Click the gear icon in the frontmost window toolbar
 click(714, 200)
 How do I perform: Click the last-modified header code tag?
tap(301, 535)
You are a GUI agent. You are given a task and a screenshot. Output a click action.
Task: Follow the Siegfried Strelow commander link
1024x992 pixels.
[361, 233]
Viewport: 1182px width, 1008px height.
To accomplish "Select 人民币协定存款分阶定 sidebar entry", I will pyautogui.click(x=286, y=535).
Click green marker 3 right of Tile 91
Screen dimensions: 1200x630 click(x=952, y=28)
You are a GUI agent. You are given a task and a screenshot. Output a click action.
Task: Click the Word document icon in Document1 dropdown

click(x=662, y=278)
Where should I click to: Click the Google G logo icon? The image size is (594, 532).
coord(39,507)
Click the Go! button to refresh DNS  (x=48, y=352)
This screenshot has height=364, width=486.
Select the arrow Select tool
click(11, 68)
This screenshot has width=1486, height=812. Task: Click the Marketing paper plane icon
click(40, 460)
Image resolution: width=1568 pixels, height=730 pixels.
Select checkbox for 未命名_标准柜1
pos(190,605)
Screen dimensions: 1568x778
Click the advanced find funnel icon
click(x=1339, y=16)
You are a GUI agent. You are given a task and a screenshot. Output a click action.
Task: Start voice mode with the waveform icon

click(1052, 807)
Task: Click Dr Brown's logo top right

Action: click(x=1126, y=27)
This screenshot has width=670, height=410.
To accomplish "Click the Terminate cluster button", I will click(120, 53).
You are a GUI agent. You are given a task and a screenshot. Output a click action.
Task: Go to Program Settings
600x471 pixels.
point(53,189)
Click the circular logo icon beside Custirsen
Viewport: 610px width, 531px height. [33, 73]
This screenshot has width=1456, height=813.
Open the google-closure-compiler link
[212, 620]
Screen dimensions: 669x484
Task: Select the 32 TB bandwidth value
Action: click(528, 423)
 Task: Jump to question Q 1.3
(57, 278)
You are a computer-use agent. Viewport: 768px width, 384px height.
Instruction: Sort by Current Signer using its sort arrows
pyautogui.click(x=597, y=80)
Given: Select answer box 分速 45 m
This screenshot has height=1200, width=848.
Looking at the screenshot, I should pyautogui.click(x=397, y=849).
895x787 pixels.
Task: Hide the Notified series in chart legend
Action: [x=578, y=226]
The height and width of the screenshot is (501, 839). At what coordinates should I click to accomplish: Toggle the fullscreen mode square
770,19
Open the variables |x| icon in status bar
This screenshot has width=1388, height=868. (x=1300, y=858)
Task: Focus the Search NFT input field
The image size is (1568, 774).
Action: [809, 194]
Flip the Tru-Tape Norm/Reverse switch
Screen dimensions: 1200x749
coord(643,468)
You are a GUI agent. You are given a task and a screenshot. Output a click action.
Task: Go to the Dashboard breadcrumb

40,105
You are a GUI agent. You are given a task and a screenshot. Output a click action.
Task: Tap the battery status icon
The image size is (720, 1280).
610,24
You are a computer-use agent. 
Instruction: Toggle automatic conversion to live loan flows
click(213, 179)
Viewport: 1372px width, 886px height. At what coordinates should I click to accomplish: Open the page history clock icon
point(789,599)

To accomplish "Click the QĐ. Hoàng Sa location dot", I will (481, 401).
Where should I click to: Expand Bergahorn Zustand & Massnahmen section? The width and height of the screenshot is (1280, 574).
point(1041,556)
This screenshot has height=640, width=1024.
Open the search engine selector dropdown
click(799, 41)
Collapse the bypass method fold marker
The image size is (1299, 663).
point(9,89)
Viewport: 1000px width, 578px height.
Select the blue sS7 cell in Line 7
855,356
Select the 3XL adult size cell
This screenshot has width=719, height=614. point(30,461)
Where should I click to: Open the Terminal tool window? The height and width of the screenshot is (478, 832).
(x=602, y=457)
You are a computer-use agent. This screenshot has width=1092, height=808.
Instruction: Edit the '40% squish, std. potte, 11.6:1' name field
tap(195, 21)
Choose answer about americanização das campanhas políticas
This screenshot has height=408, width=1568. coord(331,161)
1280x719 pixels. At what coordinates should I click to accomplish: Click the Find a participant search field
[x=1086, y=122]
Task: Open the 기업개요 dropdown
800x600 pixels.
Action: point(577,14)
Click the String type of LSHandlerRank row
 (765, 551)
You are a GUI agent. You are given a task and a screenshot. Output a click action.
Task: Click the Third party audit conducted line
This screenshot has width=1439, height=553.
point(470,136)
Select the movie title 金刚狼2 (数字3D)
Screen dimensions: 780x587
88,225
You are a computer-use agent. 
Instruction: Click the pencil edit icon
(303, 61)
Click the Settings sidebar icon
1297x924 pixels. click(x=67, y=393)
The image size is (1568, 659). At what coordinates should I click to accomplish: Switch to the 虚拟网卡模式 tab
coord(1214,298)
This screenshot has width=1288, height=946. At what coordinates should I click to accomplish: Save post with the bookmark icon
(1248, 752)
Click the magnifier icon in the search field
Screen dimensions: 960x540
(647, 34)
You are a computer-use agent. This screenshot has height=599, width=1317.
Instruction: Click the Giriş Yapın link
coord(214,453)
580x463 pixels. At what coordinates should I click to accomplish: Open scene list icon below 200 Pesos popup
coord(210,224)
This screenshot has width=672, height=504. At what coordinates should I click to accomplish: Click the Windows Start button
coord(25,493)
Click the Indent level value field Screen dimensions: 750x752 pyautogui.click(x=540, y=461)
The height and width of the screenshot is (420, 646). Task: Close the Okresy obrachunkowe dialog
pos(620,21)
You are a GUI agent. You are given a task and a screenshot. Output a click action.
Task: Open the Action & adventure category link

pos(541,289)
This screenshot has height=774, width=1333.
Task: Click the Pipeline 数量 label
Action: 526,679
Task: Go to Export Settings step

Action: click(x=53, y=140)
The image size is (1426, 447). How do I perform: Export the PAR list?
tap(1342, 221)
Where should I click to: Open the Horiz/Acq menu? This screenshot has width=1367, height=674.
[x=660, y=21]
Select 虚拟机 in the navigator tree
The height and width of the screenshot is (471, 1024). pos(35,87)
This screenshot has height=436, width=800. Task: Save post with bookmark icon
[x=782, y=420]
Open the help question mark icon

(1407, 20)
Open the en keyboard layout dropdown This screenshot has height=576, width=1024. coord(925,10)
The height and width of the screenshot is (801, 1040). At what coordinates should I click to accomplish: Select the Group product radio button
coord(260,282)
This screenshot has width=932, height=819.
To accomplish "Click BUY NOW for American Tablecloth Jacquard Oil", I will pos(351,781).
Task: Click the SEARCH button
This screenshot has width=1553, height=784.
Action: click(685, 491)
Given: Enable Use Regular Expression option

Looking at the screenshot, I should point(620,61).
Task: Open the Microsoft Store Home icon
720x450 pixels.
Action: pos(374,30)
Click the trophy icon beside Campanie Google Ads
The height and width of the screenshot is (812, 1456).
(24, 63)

- _What you will do_:
Retype the material above, character for character.

- _Solution below_:
Click the gear icon in the frontmost window toolbar
 click(714, 200)
 How do I perform: Click the last-modified header code tag?
tap(301, 535)
You are a GUI agent. You are given a task and a screenshot. Output a click action.
Task: Follow the Siegfried Strelow commander link
1024x992 pixels.
[361, 233]
Viewport: 1182px width, 1008px height.
To accomplish "Select 人民币协定存款分阶定 sidebar entry", I will pyautogui.click(x=286, y=535).
Click green marker 3 right of Tile 91
Screen dimensions: 1200x630 click(x=952, y=28)
You are a GUI agent. You are given a task and a screenshot. Output a click action.
Task: Click the Word document icon in Document1 dropdown

click(x=662, y=278)
Where should I click to: Click the Google G logo icon? The image size is (594, 532).
coord(39,507)
Click the Go! button to refresh DNS  (x=48, y=352)
This screenshot has height=364, width=486.
Select the arrow Select tool
click(11, 68)
This screenshot has width=1486, height=812. Task: Click the Marketing paper plane icon
click(40, 460)
Image resolution: width=1568 pixels, height=730 pixels.
Select checkbox for 未命名_标准柜1
pos(190,605)
Screen dimensions: 1568x778
Click the advanced find funnel icon
click(x=1339, y=16)
You are a GUI agent. You are given a task and a screenshot. Output a click action.
Task: Start voice mode with the waveform icon

click(1052, 807)
Task: Click Dr Brown's logo top right

Action: click(x=1126, y=27)
This screenshot has width=670, height=410.
To accomplish "Click the Terminate cluster button", I will click(120, 53).
You are a GUI agent. You are given a task and a screenshot. Output a click action.
Task: Go to Program Settings
600x471 pixels.
point(53,189)
Click the circular logo icon beside Custirsen
Viewport: 610px width, 531px height. [33, 73]
This screenshot has width=1456, height=813.
Open the google-closure-compiler link
[212, 620]
Screen dimensions: 669x484
Task: Select the 32 TB bandwidth value
Action: click(528, 423)
 Task: Jump to question Q 1.3
(57, 278)
You are a computer-use agent. Viewport: 768px width, 384px height.
Instruction: Sort by Current Signer using its sort arrows
pyautogui.click(x=597, y=80)
Given: Select answer box 分速 45 m
This screenshot has height=1200, width=848.
Looking at the screenshot, I should pyautogui.click(x=397, y=849).
895x787 pixels.
Task: Hide the Notified series in chart legend
Action: [x=578, y=226]
The height and width of the screenshot is (501, 839). At what coordinates should I click to accomplish: Toggle the fullscreen mode square
770,19
Open the variables |x| icon in status bar
This screenshot has width=1388, height=868. (x=1300, y=858)
Task: Focus the Search NFT input field
The image size is (1568, 774).
Action: [809, 194]
Flip the Tru-Tape Norm/Reverse switch
Screen dimensions: 1200x749
coord(643,468)
You are a GUI agent. You are given a task and a screenshot. Output a click action.
Task: Go to the Dashboard breadcrumb

40,105
You are a GUI agent. You are given a task and a screenshot. Output a click action.
Task: Tap the battery status icon
The image size is (720, 1280).
610,24
You are a computer-use agent. 
Instruction: Toggle automatic conversion to live loan flows
click(213, 179)
Viewport: 1372px width, 886px height. At what coordinates should I click to accomplish: Open the page history clock icon
point(789,599)

To accomplish "Click the QĐ. Hoàng Sa location dot", I will (481, 401).
Where should I click to: Expand Bergahorn Zustand & Massnahmen section? The width and height of the screenshot is (1280, 574).
point(1041,556)
This screenshot has height=640, width=1024.
Open the search engine selector dropdown
click(799, 41)
Collapse the bypass method fold marker
The image size is (1299, 663).
point(9,89)
Viewport: 1000px width, 578px height.
Select the blue sS7 cell in Line 7
855,356
Select the 3XL adult size cell
This screenshot has width=719, height=614. point(30,461)
Where should I click to: Open the Terminal tool window? The height and width of the screenshot is (478, 832).
(x=602, y=457)
You are a computer-use agent. This screenshot has width=1092, height=808.
Instruction: Edit the '40% squish, std. potte, 11.6:1' name field
tap(195, 21)
Choose answer about americanização das campanhas políticas
This screenshot has height=408, width=1568. coord(331,161)
1280x719 pixels. At what coordinates should I click to accomplish: Click the Find a participant search field
[x=1086, y=122]
Task: Open the 기업개요 dropdown
800x600 pixels.
Action: point(577,14)
Click the String type of LSHandlerRank row
 (765, 551)
You are a GUI agent. You are given a task and a screenshot. Output a click action.
Task: Click the Third party audit conducted line
This screenshot has width=1439, height=553.
point(470,136)
Select the movie title 金刚狼2 (数字3D)
Screen dimensions: 780x587
88,225
You are a computer-use agent. 
Instruction: Click the pencil edit icon
(303, 61)
Click the Settings sidebar icon
1297x924 pixels. click(x=67, y=393)
The image size is (1568, 659). At what coordinates should I click to accomplish: Switch to the 虚拟网卡模式 tab
coord(1214,298)
This screenshot has width=1288, height=946. At what coordinates should I click to accomplish: Save post with the bookmark icon
(1248, 752)
Click the magnifier icon in the search field
Screen dimensions: 960x540
(647, 34)
You are a computer-use agent. This screenshot has height=599, width=1317.
Instruction: Click the Giriş Yapın link
coord(214,453)
580x463 pixels. At what coordinates should I click to accomplish: Open scene list icon below 200 Pesos popup
coord(210,224)
This screenshot has width=672, height=504. At what coordinates should I click to accomplish: Click the Windows Start button
coord(25,493)
Click the Indent level value field Screen dimensions: 750x752 pyautogui.click(x=540, y=461)
The height and width of the screenshot is (420, 646). Task: Close the Okresy obrachunkowe dialog
pos(620,21)
You are a GUI agent. You are given a task and a screenshot. Output a click action.
Task: Open the Action & adventure category link

pos(541,289)
This screenshot has height=774, width=1333.
Task: Click the Pipeline 数量 label
Action: 526,679
Task: Go to Export Settings step

Action: click(x=53, y=140)
The image size is (1426, 447). How do I perform: Export the PAR list?
tap(1342, 221)
Where should I click to: Open the Horiz/Acq menu? This screenshot has width=1367, height=674.
[x=660, y=21]
Select 虚拟机 in the navigator tree
The height and width of the screenshot is (471, 1024). pos(35,87)
This screenshot has height=436, width=800. Task: Save post with bookmark icon
[x=782, y=420]
Open the help question mark icon

(1407, 20)
Open the en keyboard layout dropdown This screenshot has height=576, width=1024. coord(925,10)
The height and width of the screenshot is (801, 1040). At what coordinates should I click to accomplish: Select the Group product radio button
coord(260,282)
This screenshot has width=932, height=819.
To accomplish "Click BUY NOW for American Tablecloth Jacquard Oil", I will pos(351,781).
Task: Click the SEARCH button
This screenshot has width=1553, height=784.
Action: click(685, 491)
Given: Enable Use Regular Expression option

Looking at the screenshot, I should point(620,61).
Task: Open the Microsoft Store Home icon
720x450 pixels.
Action: pos(374,30)
Click the trophy icon beside Campanie Google Ads
The height and width of the screenshot is (812, 1456).
(24, 63)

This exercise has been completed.